The fruit of the service tree is sometimes eaten in a state of incipient decay, especially in France, although Loudon observes that it is not highly prized, and is more frequently eaten by the poor than by the rich. On the other hand Mr E. Burrell, then gardener to H.R.H. the Duchess of Albany at Claremont, in a letter dated 11th Nov. 1883, observes that ‘we are sending good fruits of the pear-shaped service for dessert at the present time.’ This Claremont tree was blown down in 1902, and was then close upon 70 ft high. The timber is of fine quality, being very hard and heavy, but too scarce to count for much.

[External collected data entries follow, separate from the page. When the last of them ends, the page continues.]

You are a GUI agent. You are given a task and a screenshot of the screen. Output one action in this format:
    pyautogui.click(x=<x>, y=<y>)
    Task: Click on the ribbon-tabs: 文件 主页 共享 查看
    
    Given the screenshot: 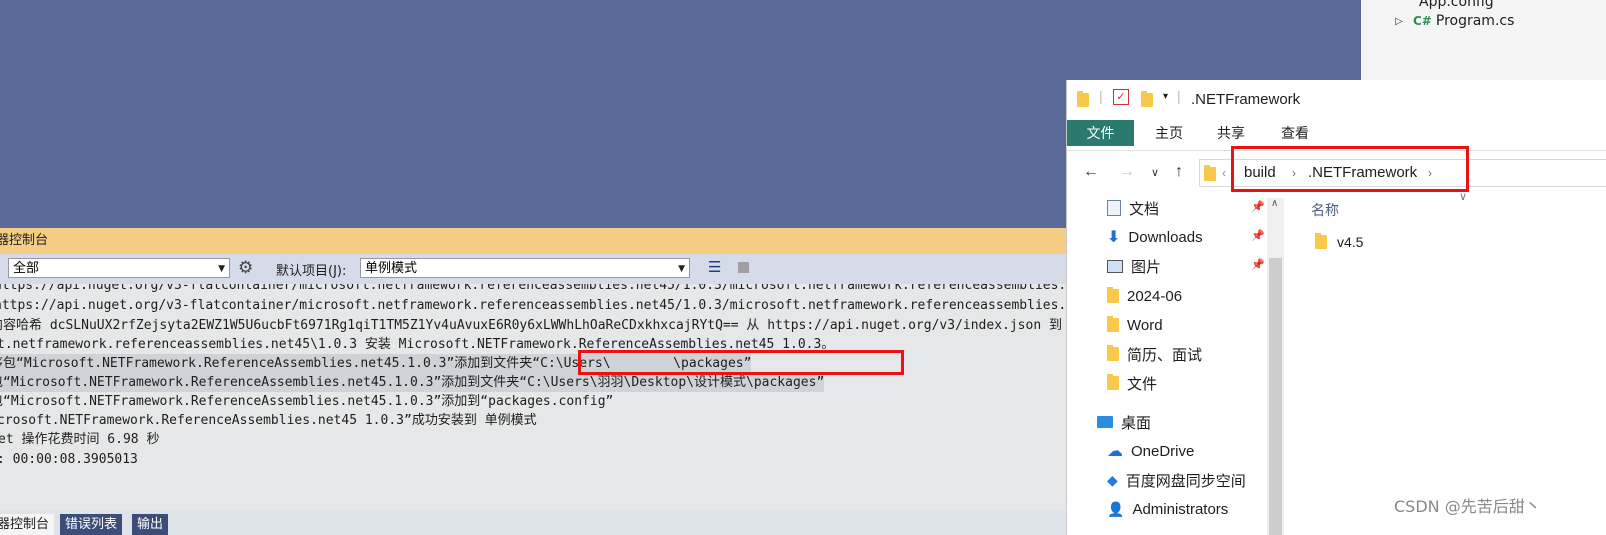 What is the action you would take?
    pyautogui.click(x=1336, y=133)
    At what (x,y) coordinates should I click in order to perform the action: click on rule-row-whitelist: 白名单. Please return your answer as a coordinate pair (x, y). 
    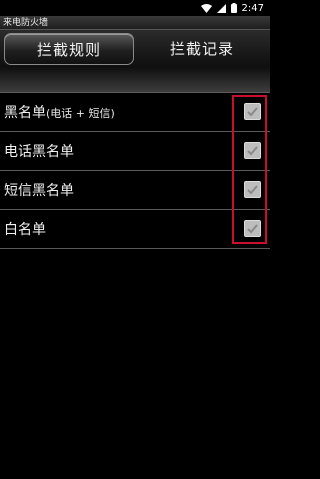
    Looking at the image, I should click on (135, 230).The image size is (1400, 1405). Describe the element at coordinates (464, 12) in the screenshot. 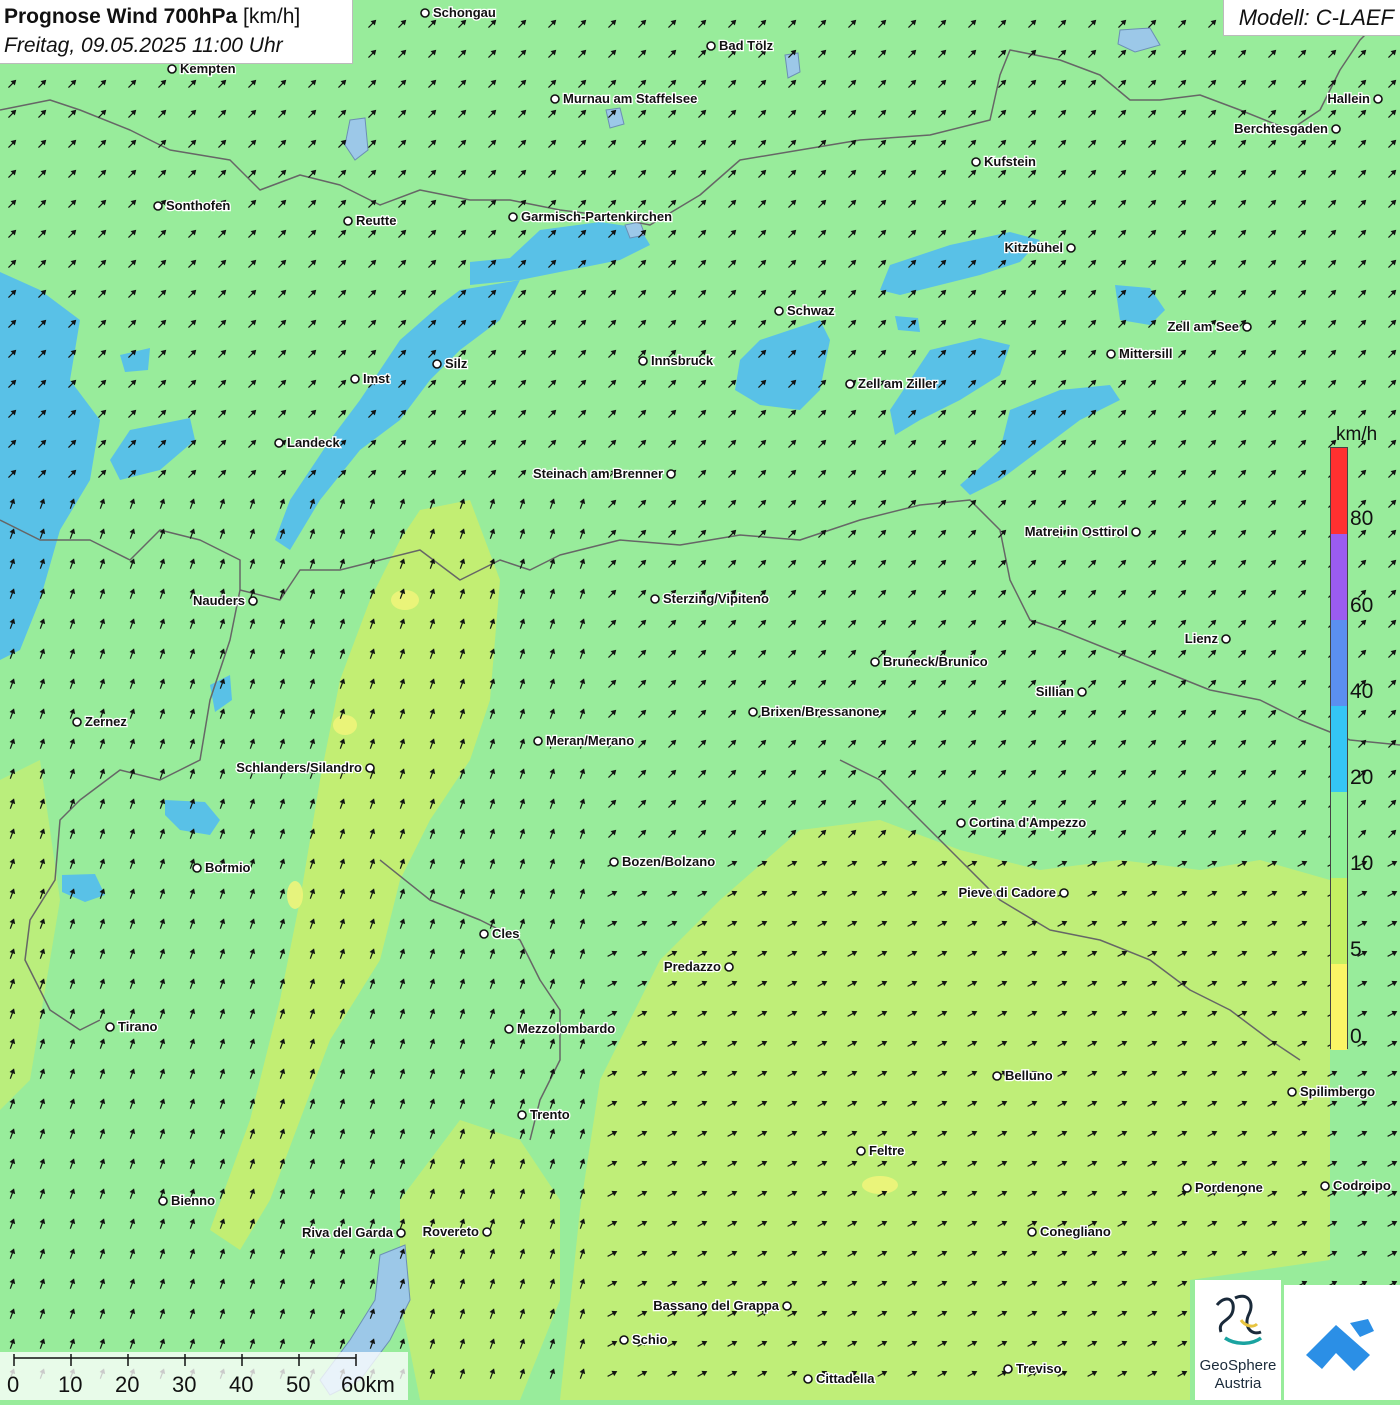

I see `city-label: Schongau` at that location.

The form with pear-shaped fruit, which appears to make the finest tree, is distinguished as f. pyrifera (Hayne) Rehd.; the other, with apple-shaped fruit, as f. pomifera (Hayne) Rehd. Both are easily distinguished at any time from the mountain ash by the rough scaling bark; in autumn by the big fruits; and in winter by the glutinous, not very downy buds. The service tree should be raised from seed.
Early in the last century Lord Mountnorris of Arley Castle, Worcestershire, raised grafts of the Wyre Forest tree, and there is still a tree there about 65 ft high. The most famous examples of the service tree grow in the Oxford Botanic Garden, and are believed to have been planted in the time of Dr Sibthorp, Professor of Botany at Oxford 1784-95. They measure 75 × 71⁄4 ft (maliform) and 54 × 61⁄2 ft (pyriform) (1970). Other large examples measured recently are: Park Place, Henley, 65 × 8 ft (1969), and Colesbourne, Glos., pl. c. 1905, 60 × 6 ft (1975).
specimens: Kew, near Main Gate, 50 × 6 ft, maliform (1985); Kensington Gardens, London, 70 × 81⁄4 ft (1981); Wotton House, Surrey, 56 × 81⁄4 ft, pyriform (1983); Dryads Hall, Loughton, Essex, 72 × 61⁄2 ft (1979); Oxford Botanic Garden, 50 × 73⁄4 ft, maliform and 52 × 63⁄4 ft, pyriform (1983); Highclere Castle, Hants, 58 × 73⁄4 ft (1978); Arley Castle, Worcs., (see page 423, bottom), 65 × 11 ft (1975); Powis Castle, Powys, Garden, 62 × 5 ft (1981); Edinburgh Botanic Garden, 70 × 61⁄2 ft (1985) and, pl. 1892, 56 × 41⁄2 ft, the latter pyriform (1985).